Exercise aim: From the entries that follow, copy each line in which "computer" appears.

+++ Supplied records +++

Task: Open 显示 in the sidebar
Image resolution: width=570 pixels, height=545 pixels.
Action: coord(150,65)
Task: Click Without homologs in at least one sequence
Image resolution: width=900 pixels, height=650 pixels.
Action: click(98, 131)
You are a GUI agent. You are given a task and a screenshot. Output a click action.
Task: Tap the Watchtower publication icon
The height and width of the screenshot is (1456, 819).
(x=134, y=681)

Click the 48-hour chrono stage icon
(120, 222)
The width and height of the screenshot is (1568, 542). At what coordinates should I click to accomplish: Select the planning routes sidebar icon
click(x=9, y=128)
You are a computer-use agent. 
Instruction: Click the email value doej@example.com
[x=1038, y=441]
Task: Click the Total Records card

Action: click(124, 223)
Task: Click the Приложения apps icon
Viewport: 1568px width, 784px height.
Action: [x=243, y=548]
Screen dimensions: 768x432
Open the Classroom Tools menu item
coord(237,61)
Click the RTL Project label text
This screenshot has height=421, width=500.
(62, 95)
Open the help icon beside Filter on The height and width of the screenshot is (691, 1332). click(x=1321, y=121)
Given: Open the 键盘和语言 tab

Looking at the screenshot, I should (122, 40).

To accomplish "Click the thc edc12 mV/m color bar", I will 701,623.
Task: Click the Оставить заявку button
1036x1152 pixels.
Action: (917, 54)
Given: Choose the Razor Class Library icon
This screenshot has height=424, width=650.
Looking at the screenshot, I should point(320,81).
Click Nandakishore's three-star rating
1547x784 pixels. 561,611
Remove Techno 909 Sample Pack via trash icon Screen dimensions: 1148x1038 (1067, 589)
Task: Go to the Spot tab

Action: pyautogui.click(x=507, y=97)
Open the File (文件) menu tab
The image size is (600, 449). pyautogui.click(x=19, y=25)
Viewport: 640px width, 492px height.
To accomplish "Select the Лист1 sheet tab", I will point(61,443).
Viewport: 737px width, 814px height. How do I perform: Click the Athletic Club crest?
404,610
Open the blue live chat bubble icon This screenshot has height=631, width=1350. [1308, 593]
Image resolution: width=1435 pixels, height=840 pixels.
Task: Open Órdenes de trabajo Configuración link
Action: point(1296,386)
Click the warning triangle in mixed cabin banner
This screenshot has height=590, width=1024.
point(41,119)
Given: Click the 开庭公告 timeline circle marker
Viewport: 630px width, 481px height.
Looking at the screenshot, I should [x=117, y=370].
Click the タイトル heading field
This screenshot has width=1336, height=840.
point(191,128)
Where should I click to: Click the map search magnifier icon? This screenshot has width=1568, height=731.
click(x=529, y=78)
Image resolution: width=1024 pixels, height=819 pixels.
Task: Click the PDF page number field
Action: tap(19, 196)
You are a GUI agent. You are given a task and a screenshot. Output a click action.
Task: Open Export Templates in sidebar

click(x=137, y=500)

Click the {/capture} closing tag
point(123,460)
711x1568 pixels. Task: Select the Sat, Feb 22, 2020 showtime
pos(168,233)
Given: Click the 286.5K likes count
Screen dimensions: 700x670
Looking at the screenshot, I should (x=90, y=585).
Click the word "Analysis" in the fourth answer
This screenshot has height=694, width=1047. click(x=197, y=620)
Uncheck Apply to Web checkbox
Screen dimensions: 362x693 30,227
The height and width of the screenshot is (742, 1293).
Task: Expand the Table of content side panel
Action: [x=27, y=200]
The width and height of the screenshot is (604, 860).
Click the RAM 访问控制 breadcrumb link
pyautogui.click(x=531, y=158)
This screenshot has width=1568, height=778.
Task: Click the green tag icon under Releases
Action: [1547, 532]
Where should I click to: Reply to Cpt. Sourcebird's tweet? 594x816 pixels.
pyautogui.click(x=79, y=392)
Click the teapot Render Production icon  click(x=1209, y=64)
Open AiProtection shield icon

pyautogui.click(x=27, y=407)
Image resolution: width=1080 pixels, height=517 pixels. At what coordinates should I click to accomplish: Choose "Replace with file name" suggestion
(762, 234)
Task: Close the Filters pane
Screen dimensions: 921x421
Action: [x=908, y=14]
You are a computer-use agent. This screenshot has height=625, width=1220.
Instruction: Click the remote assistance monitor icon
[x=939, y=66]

+++

Result:
You are a computer-use agent. 
You are a computer-use agent. This screenshot has height=625, width=1220.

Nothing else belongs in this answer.